The pitch condition used to be the talking point before most games and also after a lot of them as the quality changed from club to club and depending on the time of year and sometimes from the start of the game to the end of it!

Manager’s and players would often place the blame of a poor performance or defeat on the pitch conditions.

Now they are very consistent with barely a blemish; it’s almost accepted that the pitch will be perfect and rarely gets a mention, and so how the pitch is managed doesn’t get thought about.

So, what is under the players feet and what does the ground staff manage?

It’s a living stage that the players perform on and a lot has changed over the years to make that stage better.

Players and coaches demand fast, consistent surfaces that the ball can travel quickly on without a bobble and the players can twist and turn with minimal risk of injury.

The evolution of sports pitches has gone through a transformation over the past few decades.

It’s hard to compare the modern pitch with the old pitches back in the 1970-80’s

So, what happened?

Many changes have occurred to give us the near pristine surfaces you see today.

  • The ground staff who manage the surfaces have more resources, and a greater understanding of how to get the best out of the surfaces.
  • The technology available has improved dramatically.
  • The evolution of the construction of the pitch has played a huge part in the changes we see from back then to now.

Typically, we respond to problems, getting the game on is paramount. In the UK rain is the biggest problem closely followed by frost and snow.

macro photo of mitre ball
Photo by Torsten Dettlaff on Pexels.com

Pitch Construction

Pitch construction changed dramatically when we went away from natural soils and onto engineered rootzones, these are specific sands chosen for particle size, particle shape and uniformity. Pitches are built with about 300mm deep rootzone, over the top of existing drainage or gravel raft, or plastic drainage raft. The gravel raft acts as a big drain but also holds water in the rootzones. Called a perched water table the sand acts like a sponge and has a holding capacity. Once the capacity is reached it drains into the gravel and goes to the drains. When the water table is full, one drop of rain falls on the surface and one drop of water drains into the gravel.
····················
- **Parts of the exercise**
#1 In the football pitch text, take the stretch from "Pitch construction changed" through "into the gravel." and write it out again, substituting "stone layer" for "gravel raft".
#2 According to the football pitch text, about how deep is the rootzone that pitches are built with?
#3 Carry on the football pitch text from its final sentence.

- **Dataset content**
····················
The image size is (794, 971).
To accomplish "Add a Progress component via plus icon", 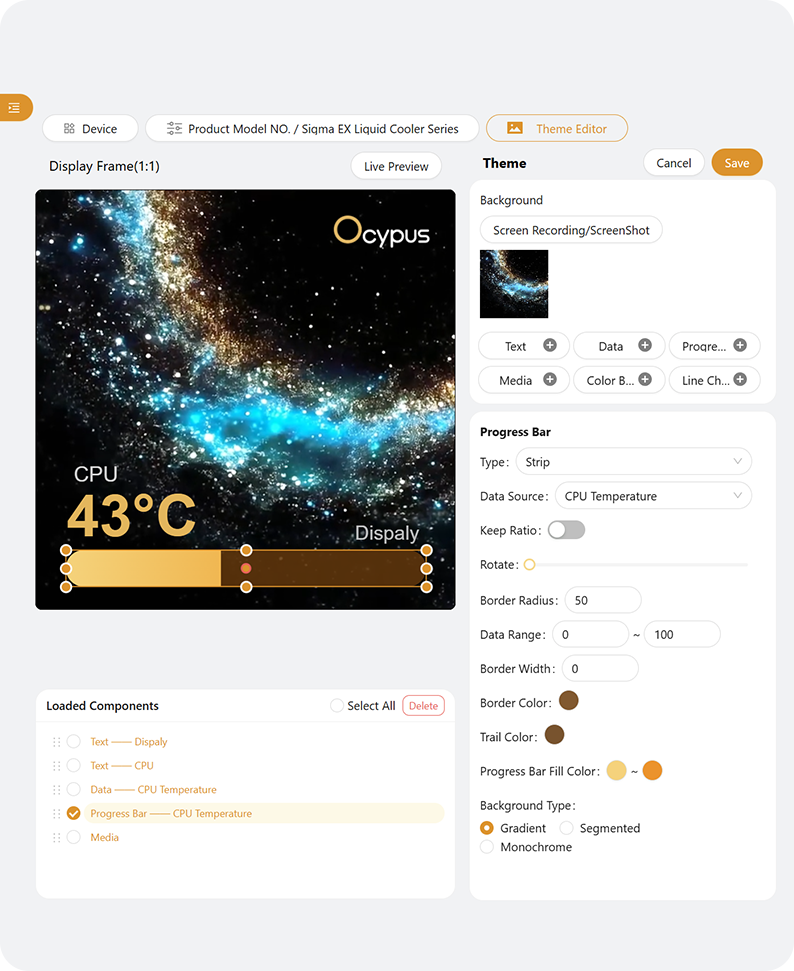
····················
- **Task-by-task outputs**
#1
Pitch construction changed dramatically when we went away from natural soils and onto engineered rootzones, these are specific sands chosen for particle size, particle shape and uniformity. Pitches are built with about 300mm deep rootzone, over the top of existing drainage or stone layer, or plastic drainage raft. The stone layer acts as a big drain but also holds water in the rootzones. Called a perched water table the sand acts like a sponge and has a holding capacity. Once the capacity is reached it drains into the gravel and goes to the drains. When the water table is full, one drop of rain falls on the surface and one drop of water drains into the gravel.

#2 About 300mm.

#3
When it comes to cold, undersoil heating provided by hot water is generally the best system to keep the soil warm, prevent frost and help melt snow. This has to be managed carefully by the grounds staff as just running it at full blast will cook the grass and cause more problems! It’s an 8000m2 radiator so energy costs can be high through the frosty weather. There is approx. 20miles of pipe installed into the pitch to deliver the heat. This is placed at the same level as the gravel as if it’s installed higher it can damage the roots and be damaged by aeration equipment used to manage the hardness of the pitches.

It’s not just the drainage though! Careful management throughout the season is important. Grass grows and dies. As it continues to grow it produces roots and leaves that will die as new roots and leaves are produced. These parts of the plant will remain on the surface and in the rootzone clogging up pores in the sand. Managing the organic build up is crucial along with keeping the pores open. The ground staff will manage organic accumulation by brushing, raking, scarifying and verticutting. This can be aggressive so has to be done when plant growth is active or damage can be done to the pitch.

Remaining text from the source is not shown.